Hayao Miyazaki nos susurra la llamada de Valéry, ¡El viento se levanta! … Hay que intentar vivir, en la que será su última película.
Hayao Miyazaki no se siente cómodo con los pies en la tierra, prefiere volar, moverse, deambular entre mundos como sus personajes, vadeando territorios del espíritu y de la cotidianidad, siendo conocedor de todos los códigos, pero creyendo solo en el propio.
La aviación y los sueños tienen mucho en común y no es por casualidad que el cine del director japonés está repleto de aviadores, de seres inclasificables que se debaten entre dos formas de existir, dos medios en los que moverse o dos encarnaciones para vivir quizá una sola vida.
El protagonista de la undécima película del director de Porco Rosso es un personaje real que cabalgó a lomos de sus sueños en un Japón entre guerras, el ingeniero aeronáutico Jiro Horikoshi, diseñador del avión de guerra A6M Zero, que se producía en la fábrica dirigida por el padre del director, por tanto, colaboradores todos en una fascinación duradera.
Los sueños se viven incluso cuando aparentan frustrarse (Jiro no pudo llegar a volar por un problema de salud), pero la obsesión por el medio suple el anhelo del objetivo, alzar el vuelo y liberarse. No olvidemos que las ilusiones, realidad, deseos y cadenas cavernarias son una constante en el cine de Miyazaki, donde los territorios habitables nunca ponen las cosas fáciles a sus protagonistas.

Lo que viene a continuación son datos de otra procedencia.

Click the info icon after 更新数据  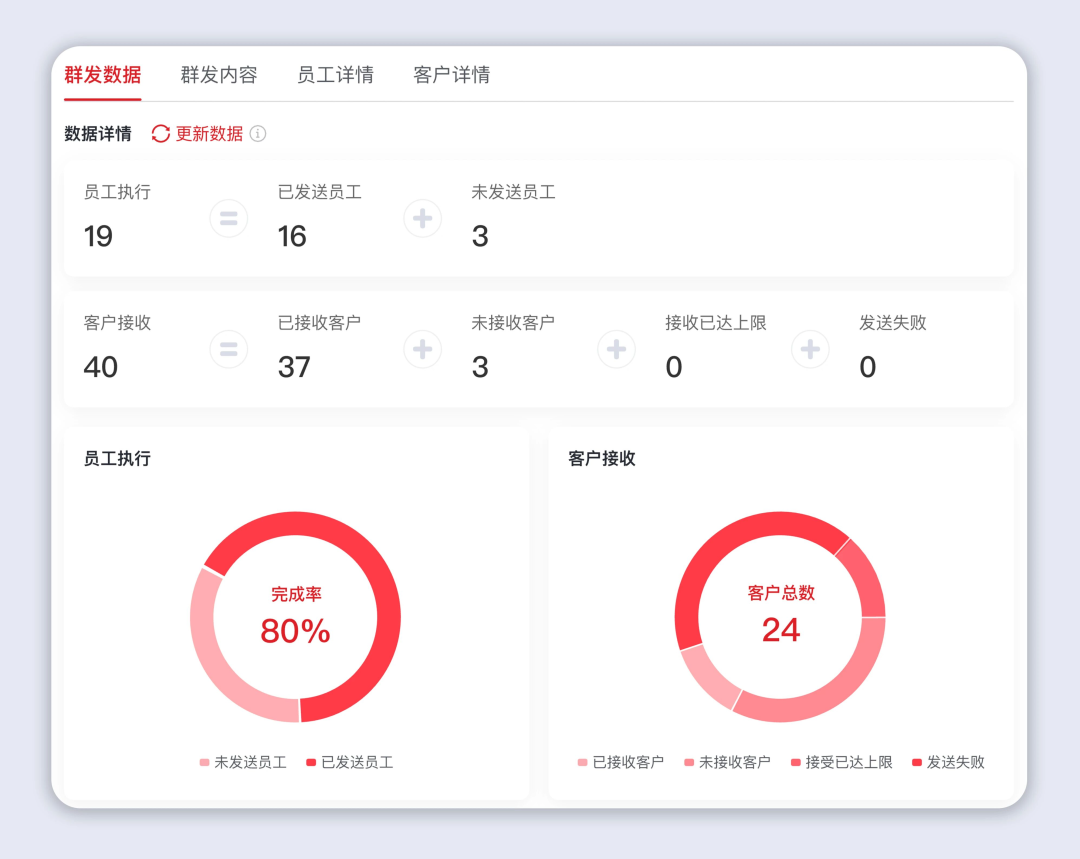pyautogui.click(x=258, y=134)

Desde los paisajes del realismo más cruel hasta los del amor como estímulo vital o conjura de la muerte, El viento se levanta narra su historia mediante transiciones secas, aunque nunca bruscas, a través de silenciosas elipsis, deslizándose como una puerta giratoria que desplaza al protagonista imperceptiblemente en el tiempo y el espacio. Miyazaki y Jiro se ubican y desubican entre esos lugares sin balizas, que funden sueño y realidad, insistiendo en desintegrar unos límites en los que ninguno de los dos cree.
Tratándose de una película realista, contextualizada en un momento en que Japón explora su propia forma de instalarse en la modernidad, el potencial fantástico solo necesita el combustible del pensamiento para hacer estallar los corsés de la historia y la política, porque el leit motiv insiste en la reivindicación exaltada de nuestro derecho a imaginar. Ese es el primer paso para crear. ¿Alguien ha visto el viento? se pregunta en el film, pero acaso ¿alguien ha visto un pensamiento o una idea? todos están hechos del mismo material generador.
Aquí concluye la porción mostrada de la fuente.